SULTAN VAHDEDDİN'in damadı İSMAİL HAKKI OKDAY, hatıratında şöyle der.
- "SULTAN ALTINCI MEHMED VAHDEDDİN HAN tahta çıktığından
beri munferit bir sulh akdetmek istemişti. 1 Ekim 1918'de İsviçre'deki İngiliz sefaretinin
mutemedi Dr. Parodi'ye gizli olarak İngilizler'le temas için 3 yol düşündüğünü
bildirmişti. İaşe Nazırı Kara Kemâl ile Maarif Nazırı Şükrü Beyler de Bern'de
aynı teklifte bulunmuşlardı."
Kısacası, PADİŞAH ta, MUSTAFA KEMÂL de arayış içindedir.

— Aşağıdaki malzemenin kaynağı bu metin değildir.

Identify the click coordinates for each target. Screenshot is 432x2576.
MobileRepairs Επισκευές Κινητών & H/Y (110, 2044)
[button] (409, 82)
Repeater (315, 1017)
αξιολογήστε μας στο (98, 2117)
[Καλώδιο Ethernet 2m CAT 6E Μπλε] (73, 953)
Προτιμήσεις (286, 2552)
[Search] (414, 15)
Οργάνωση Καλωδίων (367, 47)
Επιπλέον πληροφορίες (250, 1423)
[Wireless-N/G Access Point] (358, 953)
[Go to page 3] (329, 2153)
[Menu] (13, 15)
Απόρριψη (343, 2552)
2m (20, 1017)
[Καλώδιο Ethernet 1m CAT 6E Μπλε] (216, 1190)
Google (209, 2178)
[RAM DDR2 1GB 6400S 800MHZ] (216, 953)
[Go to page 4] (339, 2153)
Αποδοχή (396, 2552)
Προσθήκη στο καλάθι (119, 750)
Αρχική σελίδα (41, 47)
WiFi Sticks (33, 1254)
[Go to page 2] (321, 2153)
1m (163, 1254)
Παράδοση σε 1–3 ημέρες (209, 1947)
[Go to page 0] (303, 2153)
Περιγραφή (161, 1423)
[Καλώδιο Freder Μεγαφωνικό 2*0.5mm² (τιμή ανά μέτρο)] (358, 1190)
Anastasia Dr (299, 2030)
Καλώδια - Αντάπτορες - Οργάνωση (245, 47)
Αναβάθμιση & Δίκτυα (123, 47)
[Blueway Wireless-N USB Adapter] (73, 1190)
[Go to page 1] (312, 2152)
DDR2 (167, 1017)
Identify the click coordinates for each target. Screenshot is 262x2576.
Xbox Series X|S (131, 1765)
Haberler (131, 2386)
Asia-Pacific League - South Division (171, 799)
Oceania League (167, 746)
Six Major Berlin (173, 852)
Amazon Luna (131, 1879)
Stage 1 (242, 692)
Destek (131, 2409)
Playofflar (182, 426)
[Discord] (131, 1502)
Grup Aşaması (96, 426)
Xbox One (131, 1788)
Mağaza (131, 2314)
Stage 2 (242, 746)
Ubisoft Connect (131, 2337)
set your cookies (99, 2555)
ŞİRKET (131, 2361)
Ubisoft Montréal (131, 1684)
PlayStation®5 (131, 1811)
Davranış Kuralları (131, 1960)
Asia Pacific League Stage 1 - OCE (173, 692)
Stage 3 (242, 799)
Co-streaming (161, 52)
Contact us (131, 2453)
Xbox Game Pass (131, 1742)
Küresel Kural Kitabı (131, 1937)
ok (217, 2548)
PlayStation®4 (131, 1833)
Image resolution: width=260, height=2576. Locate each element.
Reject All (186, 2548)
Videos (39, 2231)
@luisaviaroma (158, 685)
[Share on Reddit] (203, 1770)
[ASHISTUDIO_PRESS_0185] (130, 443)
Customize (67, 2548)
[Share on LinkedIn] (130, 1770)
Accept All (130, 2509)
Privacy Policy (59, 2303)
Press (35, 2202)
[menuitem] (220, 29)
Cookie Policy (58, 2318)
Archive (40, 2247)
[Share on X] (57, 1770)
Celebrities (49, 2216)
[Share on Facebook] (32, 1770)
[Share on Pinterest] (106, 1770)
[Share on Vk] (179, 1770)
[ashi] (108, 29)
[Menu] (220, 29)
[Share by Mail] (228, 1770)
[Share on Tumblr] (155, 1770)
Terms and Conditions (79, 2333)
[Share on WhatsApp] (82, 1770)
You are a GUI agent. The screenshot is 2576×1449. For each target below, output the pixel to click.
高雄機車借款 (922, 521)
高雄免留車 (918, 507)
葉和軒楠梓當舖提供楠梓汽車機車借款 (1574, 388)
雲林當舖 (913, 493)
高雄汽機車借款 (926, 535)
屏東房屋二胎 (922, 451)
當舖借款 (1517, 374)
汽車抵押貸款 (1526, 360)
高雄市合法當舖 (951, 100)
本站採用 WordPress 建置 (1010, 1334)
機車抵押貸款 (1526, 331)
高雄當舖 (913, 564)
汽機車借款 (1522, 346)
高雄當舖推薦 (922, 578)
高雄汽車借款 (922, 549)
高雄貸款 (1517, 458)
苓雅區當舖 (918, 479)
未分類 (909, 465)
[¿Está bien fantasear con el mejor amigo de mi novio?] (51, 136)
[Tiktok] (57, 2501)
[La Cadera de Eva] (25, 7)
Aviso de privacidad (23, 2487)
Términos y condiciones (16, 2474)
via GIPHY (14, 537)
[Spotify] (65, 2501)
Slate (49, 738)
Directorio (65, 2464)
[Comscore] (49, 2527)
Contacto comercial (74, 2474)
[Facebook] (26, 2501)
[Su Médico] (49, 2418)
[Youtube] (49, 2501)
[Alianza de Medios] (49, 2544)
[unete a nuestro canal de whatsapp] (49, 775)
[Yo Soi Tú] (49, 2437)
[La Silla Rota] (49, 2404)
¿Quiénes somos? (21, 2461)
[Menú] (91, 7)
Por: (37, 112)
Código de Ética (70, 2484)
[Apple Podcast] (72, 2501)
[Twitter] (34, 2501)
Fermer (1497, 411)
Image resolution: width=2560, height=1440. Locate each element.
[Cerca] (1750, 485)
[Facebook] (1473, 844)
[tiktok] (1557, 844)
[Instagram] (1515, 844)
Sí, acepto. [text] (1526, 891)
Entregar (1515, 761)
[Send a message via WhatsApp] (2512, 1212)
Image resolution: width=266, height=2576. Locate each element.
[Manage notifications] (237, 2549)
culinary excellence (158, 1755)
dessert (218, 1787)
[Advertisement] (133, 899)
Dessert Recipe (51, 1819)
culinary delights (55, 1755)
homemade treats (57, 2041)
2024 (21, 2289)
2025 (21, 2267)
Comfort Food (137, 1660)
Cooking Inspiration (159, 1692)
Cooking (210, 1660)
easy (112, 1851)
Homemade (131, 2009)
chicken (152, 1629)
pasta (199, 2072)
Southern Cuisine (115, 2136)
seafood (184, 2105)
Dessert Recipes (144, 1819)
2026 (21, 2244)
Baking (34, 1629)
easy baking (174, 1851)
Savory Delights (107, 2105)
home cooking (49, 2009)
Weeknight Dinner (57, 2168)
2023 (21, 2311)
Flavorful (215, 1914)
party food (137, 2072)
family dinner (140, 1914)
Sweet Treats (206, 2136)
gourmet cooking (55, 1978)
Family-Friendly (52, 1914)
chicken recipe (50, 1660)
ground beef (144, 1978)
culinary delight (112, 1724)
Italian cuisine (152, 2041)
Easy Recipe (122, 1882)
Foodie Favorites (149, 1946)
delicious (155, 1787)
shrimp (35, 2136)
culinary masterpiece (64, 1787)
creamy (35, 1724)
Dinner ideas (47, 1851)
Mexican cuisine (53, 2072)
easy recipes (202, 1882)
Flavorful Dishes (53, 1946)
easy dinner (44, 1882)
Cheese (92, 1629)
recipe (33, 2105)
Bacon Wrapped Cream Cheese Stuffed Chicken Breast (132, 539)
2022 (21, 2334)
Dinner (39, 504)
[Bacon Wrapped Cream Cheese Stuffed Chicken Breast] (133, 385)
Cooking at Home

OSMANLI DEVLETİ'nin 12 Şubat 1919'da, MÜTAREKE'den 3,5 ay sonra, TEVFİK PAŞA'nın
kurduğu 2. hükûmet eliyle AMERİKA, İNGİLTERE,
FRANSA ve İTALYA temsilcilerine verdiği notada, şöyle denilmekteydi:
- "OSMANLI İmparatorluğu ülkesinde,
TÜRKLER'in bulundukları bölgelerde HÂKİMİYET ve EMNİYET tamamen sağlanacak, halen
İmparatorluğun yönetiminde bulunan DİĞER AZINLIKLAR'ın yükselmelerine engel
olunmayacak, ve kendilerine ÖZERKLİK verilecektir. ÇANAKKALE BOĞAZI sürekli açık
tutulacak, ve bütün milletlerin TİCÂRÎ filoları buradan geçebilecek, MERKEZÎ
HÜKÛMET'çe İSTANBUL'un savunması için gerekli tedbirler alınacaktır."
- "OSMANLI İMPARATORLUĞU, Başkan WILSON'un prensiplerine göre iki kısma
ayrılabilir:
a. AVRUPA ve ASYA'daki TÜRKLER,
b. ARAP vilâyetlerindeki halk."
"Bu vilâyetlerden DOĞU ANADOLU'da bulunanlar da tüm TÜRK, ve ERMENİLER'le karışık
TÜRKLER olarak ikinci bir sıralamaya tâbi tutulabilir." Durun; "AZINLIKLAR, ÖZERKLİK, ÇANAKKALE BOĞAZI, WİLSON PRENSİPLERİ"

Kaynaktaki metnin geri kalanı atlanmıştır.